The backlog involves Medicaid eligibility cases that either are pending, renewals, or changes of circumstance. More than half of the remaining cases, 4,851, are related to a change of circumstance.
DHS director Cindy Gillespie told reporters after a meeting of the Health Reform Legislative Task Force that the department hopes to clear the rest of the overdue cases by the end of the year. The overdue cases at one time stretched back to 2013.
DHS began processing the backlog in June. In August, it hired as contractors Maximus, eSystems and Arkansas Foundation for Medical Care. AFMC handled the call center, transforming wait times from hours before it took that responsibility to a few minutes.
“I gave them an impossible task when I said, ‘Clear it by the end of the year,’ but they are killing themselves to do it, so I admire the work that they’ve been doing,” she said of her staff and the contractors.
Gillespie said it took about 45 days to determine how many cases were backlogged. DHS had to know the size of the backlog before it could create a plan to reduce it.
“It’s what somebody said today up there: Once you actually measure something, you can tackle it,” she said.
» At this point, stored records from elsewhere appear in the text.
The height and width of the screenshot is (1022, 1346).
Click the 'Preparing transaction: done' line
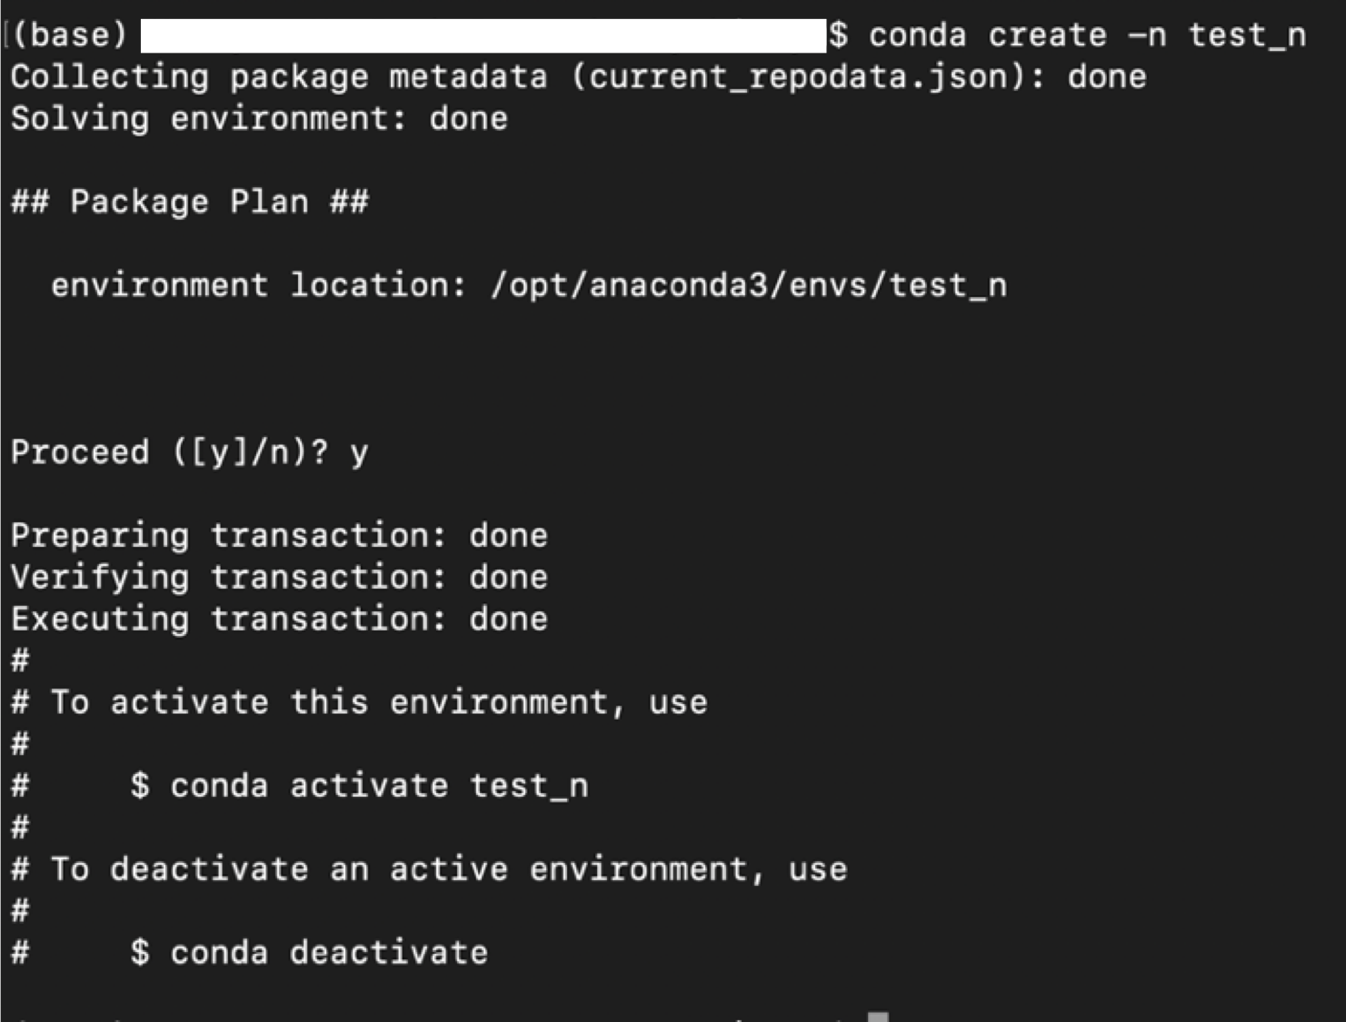coord(279,536)
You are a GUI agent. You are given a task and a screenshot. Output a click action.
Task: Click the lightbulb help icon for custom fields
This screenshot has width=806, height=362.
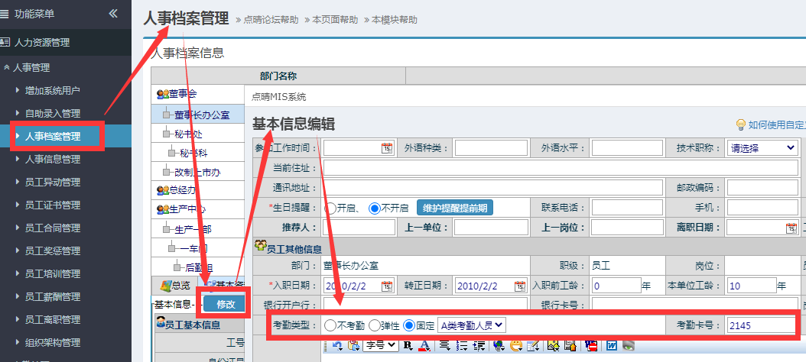click(740, 124)
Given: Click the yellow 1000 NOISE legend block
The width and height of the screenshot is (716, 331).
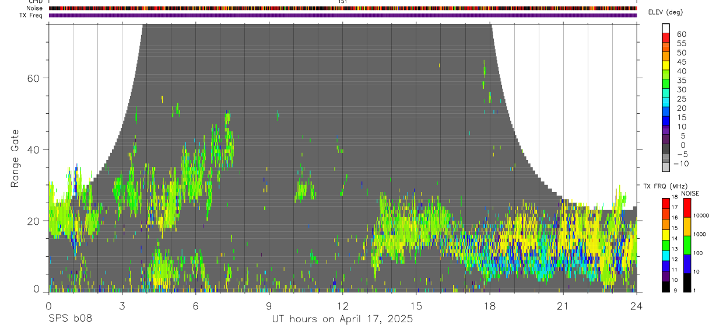Looking at the screenshot, I should click(x=686, y=226).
In her letter to Hutchinson, Gillespie said DHS has put into place procedures to keep its caseload current, including interfacing with the Arkansas Geographic Information Service to validate addresses provided by citizens. The agency has also begun a monthly match with the Department of Health to learn of deceased recipients, and a match with the Department of Correction to identify incarcerated individuals.
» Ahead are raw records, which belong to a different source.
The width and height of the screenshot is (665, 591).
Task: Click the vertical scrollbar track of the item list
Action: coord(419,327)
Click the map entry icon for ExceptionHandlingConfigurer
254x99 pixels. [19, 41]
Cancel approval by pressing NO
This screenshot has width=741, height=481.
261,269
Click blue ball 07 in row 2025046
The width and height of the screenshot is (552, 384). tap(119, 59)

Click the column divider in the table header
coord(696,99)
The department in December will send a mass mailing to all Arkansans enrolled in the state’s private option informing them of changes that will create the program’s new version, Arkansas Works. The private option/Arkansas Works uses federal Medicaid dollars to purchase private health insurance for individuals with incomes up to 138% of the federal poverty level. Returned notices will be used to terminate cases.
The agency also will conduct a three-month pilot program to detect unreported income from high-asset recipients. The pilot will help determine if a broader review is needed.
“We can do things to keep the rolls not just current but also accurate once we’re caught up,” she said.
In addition to the overdue casework, another 15,418 cases are current, meaning the application was submitted within the past 45 days.